WHAT YOU ARE ASKED TO DO:
Please repeat every line below exactly, from the first to the last.

Source data
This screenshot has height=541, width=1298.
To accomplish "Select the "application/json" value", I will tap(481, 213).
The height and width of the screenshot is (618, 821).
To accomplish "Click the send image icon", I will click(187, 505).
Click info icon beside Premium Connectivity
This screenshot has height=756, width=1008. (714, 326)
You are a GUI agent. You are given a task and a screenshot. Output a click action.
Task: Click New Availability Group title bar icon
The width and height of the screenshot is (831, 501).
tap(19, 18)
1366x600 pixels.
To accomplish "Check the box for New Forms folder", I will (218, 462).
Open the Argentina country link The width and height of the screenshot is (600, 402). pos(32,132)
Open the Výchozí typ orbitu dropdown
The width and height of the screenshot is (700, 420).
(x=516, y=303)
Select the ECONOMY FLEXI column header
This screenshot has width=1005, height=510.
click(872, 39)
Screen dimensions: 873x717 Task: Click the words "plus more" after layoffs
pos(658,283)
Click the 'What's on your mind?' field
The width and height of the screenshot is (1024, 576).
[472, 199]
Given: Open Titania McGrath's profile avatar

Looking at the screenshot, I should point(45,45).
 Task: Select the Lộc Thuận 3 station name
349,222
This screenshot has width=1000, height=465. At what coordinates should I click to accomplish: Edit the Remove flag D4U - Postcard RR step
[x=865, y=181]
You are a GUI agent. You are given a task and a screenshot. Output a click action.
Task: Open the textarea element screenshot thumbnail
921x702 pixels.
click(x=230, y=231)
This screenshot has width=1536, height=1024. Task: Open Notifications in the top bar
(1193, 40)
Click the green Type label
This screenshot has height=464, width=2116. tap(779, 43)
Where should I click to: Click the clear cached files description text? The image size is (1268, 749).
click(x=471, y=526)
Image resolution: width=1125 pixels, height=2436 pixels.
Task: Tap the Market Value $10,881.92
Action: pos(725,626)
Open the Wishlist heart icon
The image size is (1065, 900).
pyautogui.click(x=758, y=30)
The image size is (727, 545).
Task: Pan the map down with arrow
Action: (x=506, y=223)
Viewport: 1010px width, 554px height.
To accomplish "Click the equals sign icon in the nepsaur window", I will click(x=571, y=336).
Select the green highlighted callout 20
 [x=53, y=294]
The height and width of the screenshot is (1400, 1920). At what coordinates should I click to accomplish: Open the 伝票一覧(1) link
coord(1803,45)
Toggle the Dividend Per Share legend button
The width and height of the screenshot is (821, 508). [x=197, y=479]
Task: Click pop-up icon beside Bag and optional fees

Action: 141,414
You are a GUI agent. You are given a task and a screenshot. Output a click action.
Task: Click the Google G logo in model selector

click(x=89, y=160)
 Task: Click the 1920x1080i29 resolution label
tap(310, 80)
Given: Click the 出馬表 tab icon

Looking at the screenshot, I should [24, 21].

ANSWER:
This screenshot has height=541, width=1298.
To accomplish "Select the "application/json" value", I will tap(481, 213).
The height and width of the screenshot is (618, 821).
To accomplish "Click the send image icon", I will click(187, 505).
Click info icon beside Premium Connectivity
This screenshot has height=756, width=1008. (714, 326)
You are a GUI agent. You are given a task and a screenshot. Output a click action.
Task: Click New Availability Group title bar icon
The width and height of the screenshot is (831, 501).
tap(19, 18)
1366x600 pixels.
To accomplish "Check the box for New Forms folder", I will (218, 462).
Open the Argentina country link The width and height of the screenshot is (600, 402). pos(32,132)
Open the Výchozí typ orbitu dropdown
The width and height of the screenshot is (700, 420).
(x=516, y=303)
Select the ECONOMY FLEXI column header
This screenshot has width=1005, height=510.
click(872, 39)
Screen dimensions: 873x717 Task: Click the words "plus more" after layoffs
pos(658,283)
Click the 'What's on your mind?' field
The width and height of the screenshot is (1024, 576).
[472, 199]
Given: Open Titania McGrath's profile avatar

Looking at the screenshot, I should point(45,45).
 Task: Select the Lộc Thuận 3 station name
349,222
This screenshot has width=1000, height=465. At what coordinates should I click to accomplish: Edit the Remove flag D4U - Postcard RR step
[x=865, y=181]
You are a GUI agent. You are given a task and a screenshot. Output a click action.
Task: Open the textarea element screenshot thumbnail
921x702 pixels.
click(x=230, y=231)
This screenshot has width=1536, height=1024. Task: Open Notifications in the top bar
(1193, 40)
Click the green Type label
This screenshot has height=464, width=2116. tap(779, 43)
Where should I click to: Click the clear cached files description text? The image size is (1268, 749).
click(x=471, y=526)
Image resolution: width=1125 pixels, height=2436 pixels.
Task: Tap the Market Value $10,881.92
Action: pos(725,626)
Open the Wishlist heart icon
The image size is (1065, 900).
pyautogui.click(x=758, y=30)
The image size is (727, 545).
Task: Pan the map down with arrow
Action: (x=506, y=223)
Viewport: 1010px width, 554px height.
To accomplish "Click the equals sign icon in the nepsaur window", I will click(x=571, y=336).
Select the green highlighted callout 20
 [x=53, y=294]
The height and width of the screenshot is (1400, 1920). At what coordinates should I click to accomplish: Open the 伝票一覧(1) link
coord(1803,45)
Toggle the Dividend Per Share legend button
The width and height of the screenshot is (821, 508). [x=197, y=479]
Task: Click pop-up icon beside Bag and optional fees

Action: 141,414
You are a GUI agent. You are given a task and a screenshot. Output a click action.
Task: Click the Google G logo in model selector

click(x=89, y=160)
 Task: Click the 1920x1080i29 resolution label
tap(310, 80)
Given: Click the 出馬表 tab icon

Looking at the screenshot, I should [24, 21].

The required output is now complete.